WHAT YOU HAVE TO DO »
After locating the line that contains "Enable the Creative Group checkbox" in the data below, set down exactly that line and each one after it through the line that contains "Task: Open map title options three-dot menu", and nothing more.

INPUT »
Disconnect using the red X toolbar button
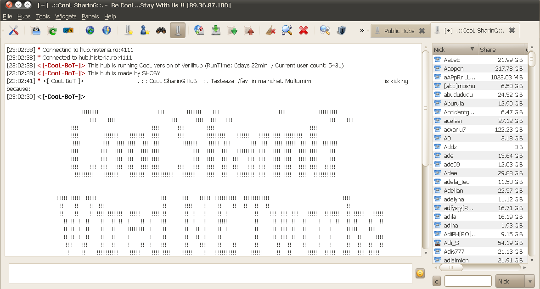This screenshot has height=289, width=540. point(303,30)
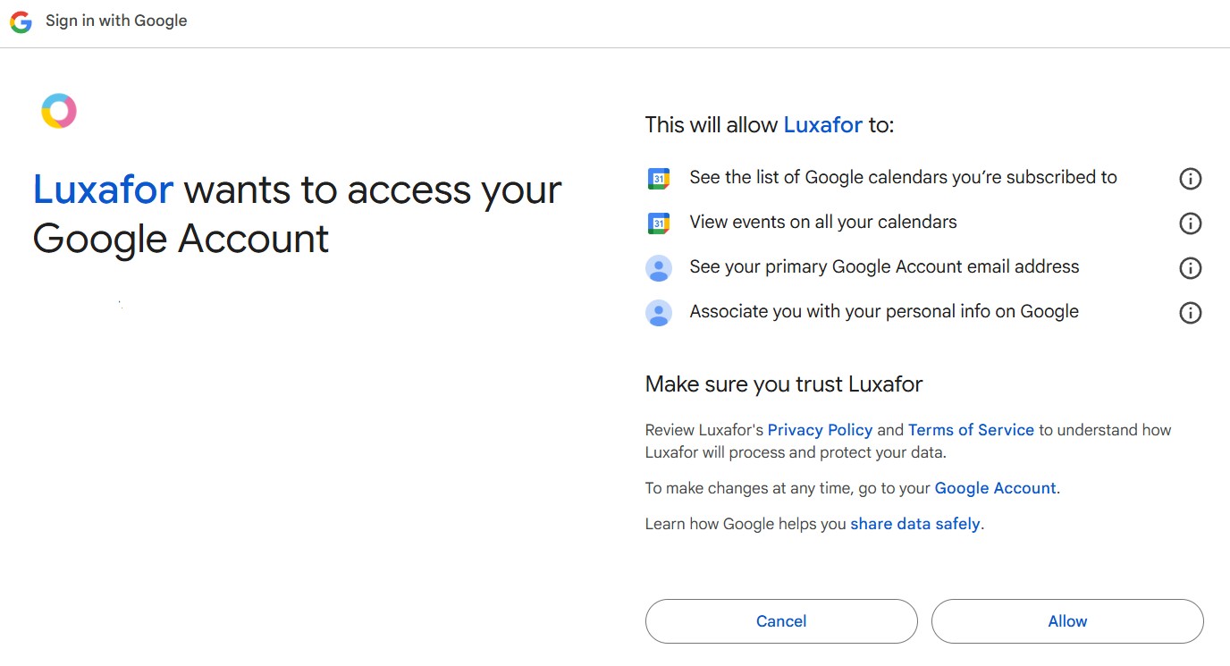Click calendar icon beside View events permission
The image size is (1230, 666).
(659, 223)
...
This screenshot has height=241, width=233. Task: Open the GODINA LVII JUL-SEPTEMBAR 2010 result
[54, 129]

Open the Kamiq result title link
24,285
==
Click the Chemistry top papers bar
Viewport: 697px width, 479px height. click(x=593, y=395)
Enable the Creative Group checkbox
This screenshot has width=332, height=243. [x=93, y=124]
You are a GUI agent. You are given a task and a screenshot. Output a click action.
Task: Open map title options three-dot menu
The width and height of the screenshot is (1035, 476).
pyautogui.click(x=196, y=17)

OUTPUT BELOW »
Enable the Creative Group checkbox
This screenshot has width=332, height=243. [x=93, y=124]
You are a GUI agent. You are given a task and a screenshot. Output a click action.
Task: Open map title options three-dot menu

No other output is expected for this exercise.